EMDR is an evidence-based therapy used to treat post-traumatic stress disorder (PTSD). It also works well for panic, phobias, anxiety, eating disorders, and other conditions.
Developed by Francine Shapiro, EMDR is an 8-phase process that helps clients deal with traumatic memories. During the sessions, therapists use eye movements to help clients reprocess these painful experiences and learn how to move past them.
Phase 1: History taking and client preparation
Before an EMDR Therapy session, your therapist will take you through a detailed history and assessment of your symptoms and the traumas that are causing them. This will allow your therapist to develop a treatment plan and create goals for the sessions.
The goal of the assessment is to identify which traumatic events are most bothersome, why you feel they’re troublesome, and how you handle them in the present. It is also important to discuss your emotions and belief system surrounding the traumatic event.
Once you have chosen a memory to work on, your therapist will cue you to perform rapid eye movements as you imagine a traumatic event in your life. This technique is believed to trigger the brain’s adaptive information processing system, a process that allows us to process new information and make sense of it.
This is a process that can take multiple sessions, as the brain and body need time to change its memory storage patterns. This is why it may take longer for people who have experienced a lot of traumas to recover from their PTSD than for those with only one or two.
Phase 2: Preparation and practice of eye movement exercises
During this phase, your therapist will teach you to use eye movements and other behavioral techniques to assist with processing emotional distress. They will also teach you self-care techniques so that you can cope with the feelings that arise during and between sessions.
Phase 3: Image recall and desensitization
As you imagine the scene of the traumatic event, your therapist will ask you to move your eyes back and forth rapidly, left to right. This is similar to the way your brain processes REM sleep, a process that can speed up the healing process.
You may also be asked to refocus your attention on the scene of the event while your therapist watches.

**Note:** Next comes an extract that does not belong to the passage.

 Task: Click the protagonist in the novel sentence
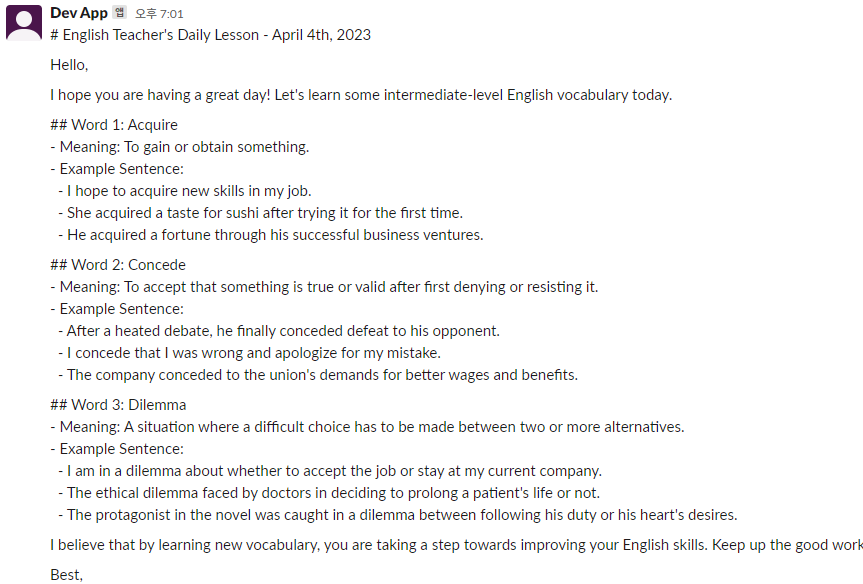[398, 515]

This can help you see the situation in a more positive light and lessen your negative reaction to it.
The EMDR therapist uses a series of brief reprocessing procedures (BLS) to activate the neural circuitry that can help you heal from your traumatic experience. These BLS are typically performed with eye movement and other types of bilateral stimulation, such as tapping of the toes or hands.
EMDR is a powerful therapy that can be effective for most people who have been through trauma, even if you have had multiple traumatic experiences or are not sure which one caused your symptoms. It can be helpful for children and adolescents as well, especially if the trauma is chronic or repeated.